PROBLEM TO SOLVE -
Output the lines of the records from the one containing "Open Search in the action bar" through the last, both ends included. Leave pictures out.

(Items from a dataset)

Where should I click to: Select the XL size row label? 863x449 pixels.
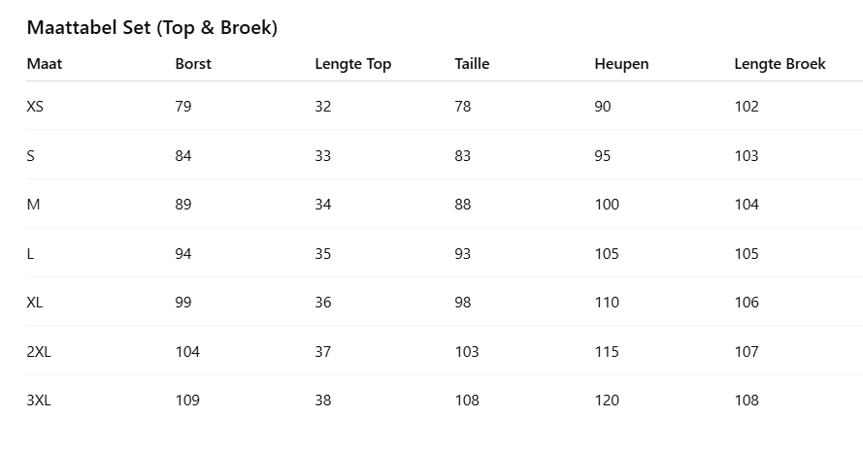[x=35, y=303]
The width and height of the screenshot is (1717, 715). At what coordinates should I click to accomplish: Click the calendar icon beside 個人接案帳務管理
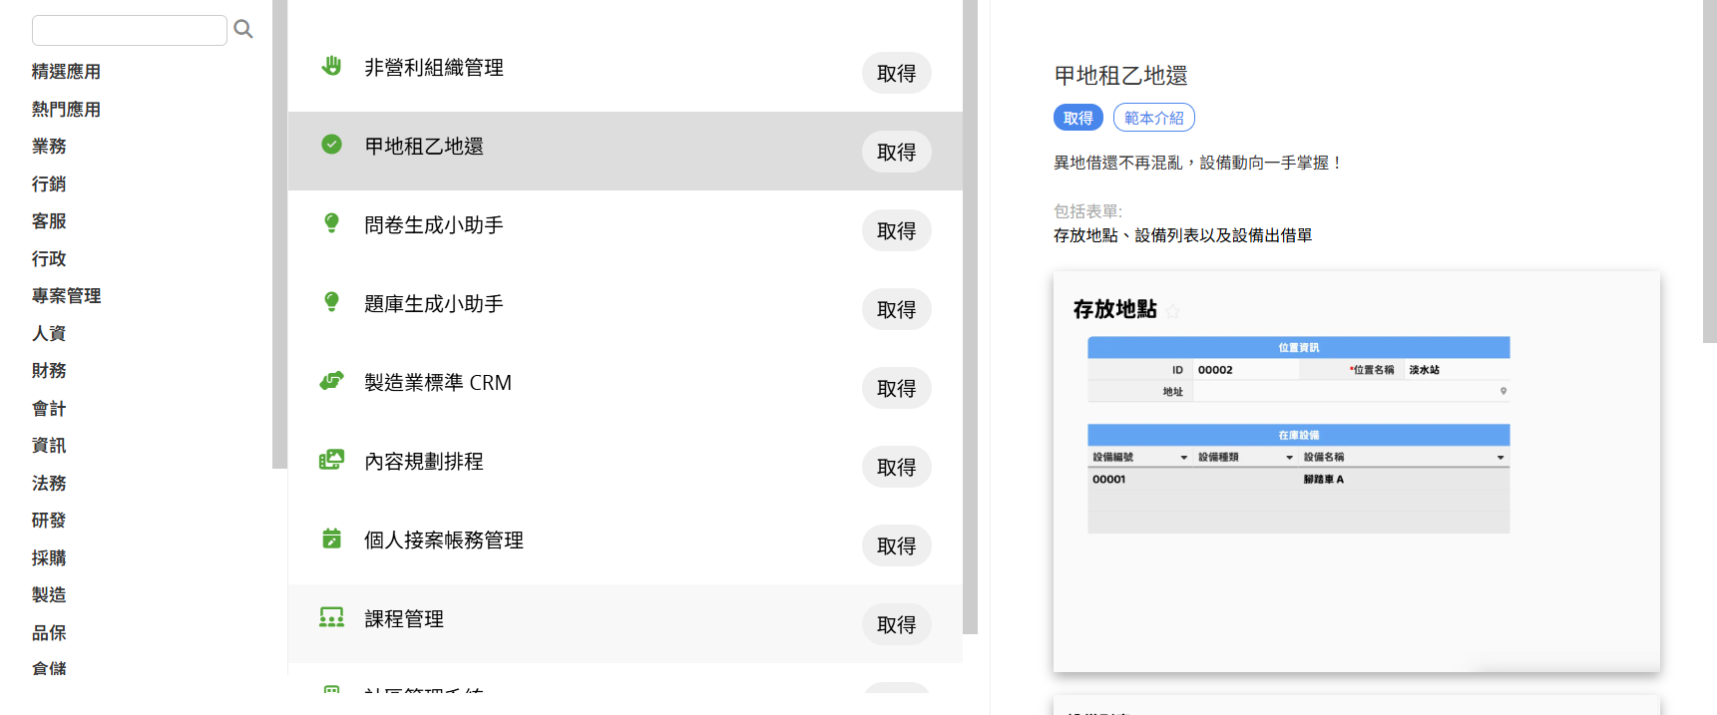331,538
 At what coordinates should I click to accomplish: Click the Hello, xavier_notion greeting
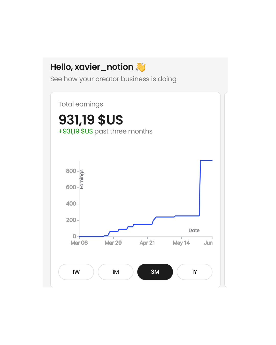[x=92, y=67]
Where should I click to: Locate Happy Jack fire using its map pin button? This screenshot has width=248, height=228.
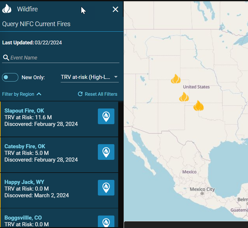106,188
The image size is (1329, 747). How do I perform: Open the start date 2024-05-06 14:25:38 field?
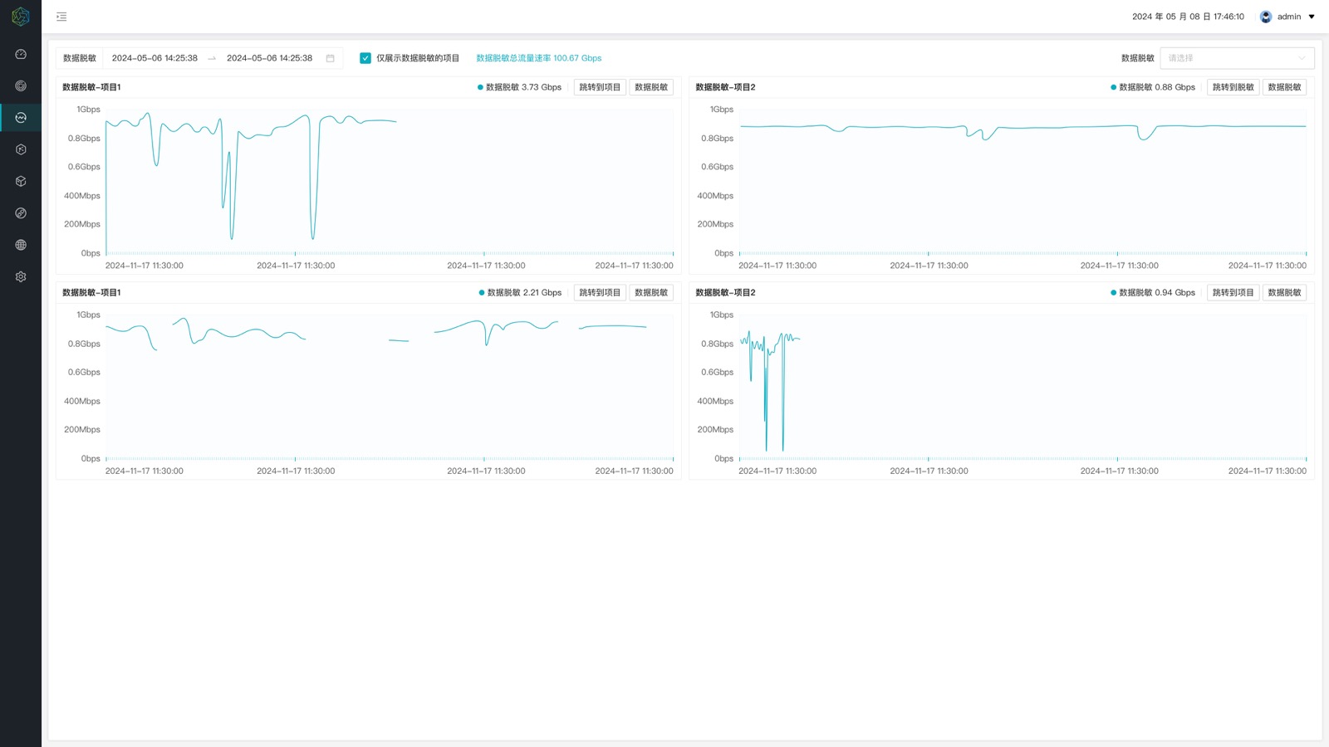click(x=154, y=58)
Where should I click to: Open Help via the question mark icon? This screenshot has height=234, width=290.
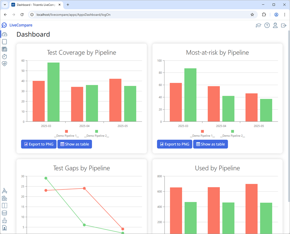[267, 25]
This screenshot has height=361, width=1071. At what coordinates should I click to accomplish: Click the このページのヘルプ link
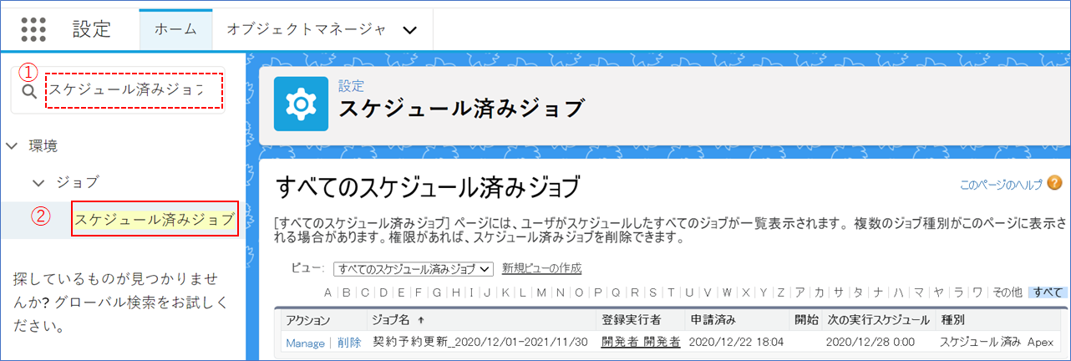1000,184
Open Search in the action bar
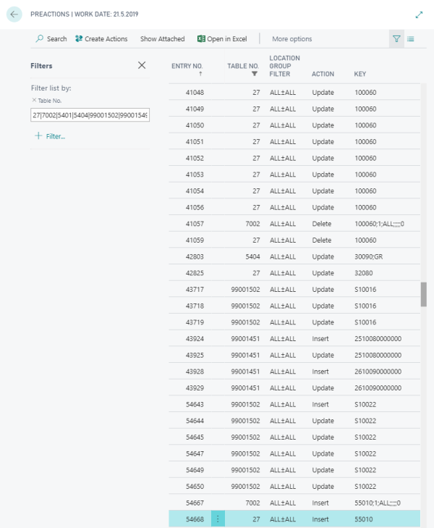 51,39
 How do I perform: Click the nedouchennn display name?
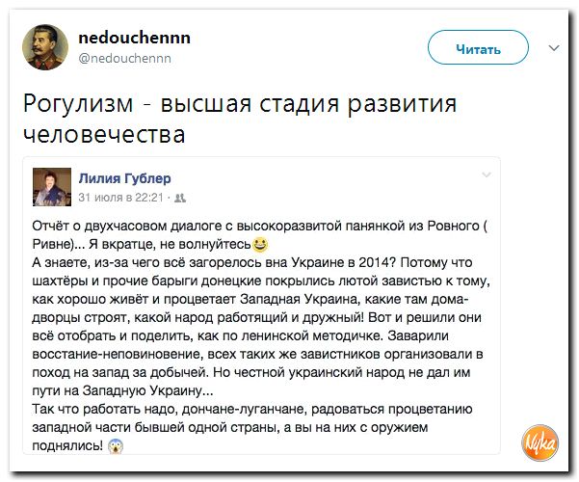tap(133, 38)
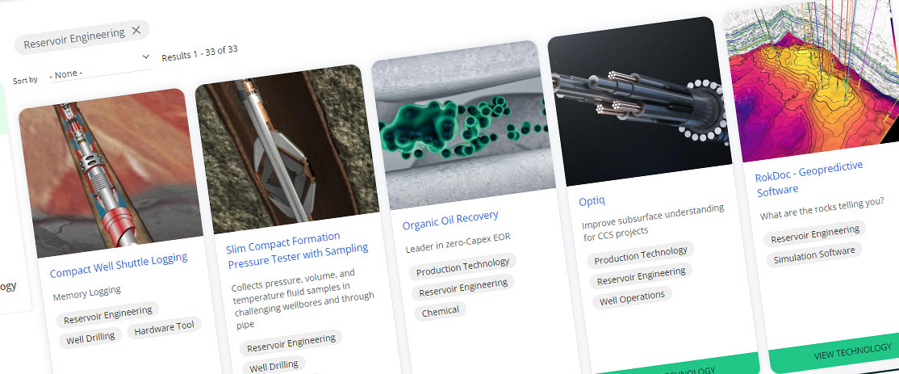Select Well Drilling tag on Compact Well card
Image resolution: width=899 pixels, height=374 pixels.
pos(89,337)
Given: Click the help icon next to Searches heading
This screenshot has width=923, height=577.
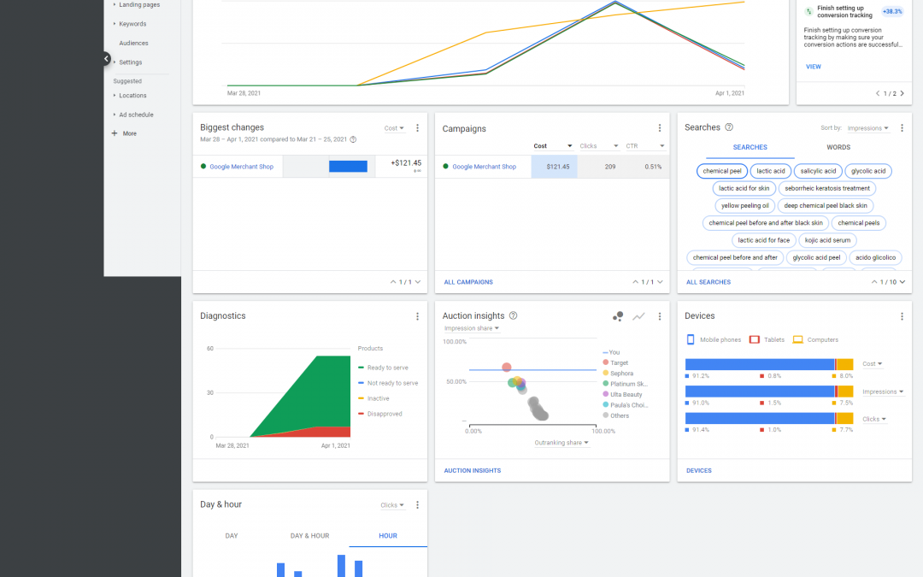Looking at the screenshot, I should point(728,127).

THE ANSWER -
Open Search in the action bar
 51,39
 How do I perform: Click the nedouchennn display name?
tap(133, 38)
Select Well Drilling tag on Compact Well card
Image resolution: width=899 pixels, height=374 pixels.
pos(89,337)
Given: Click the help icon next to Searches heading
This screenshot has width=923, height=577.
Looking at the screenshot, I should point(728,127).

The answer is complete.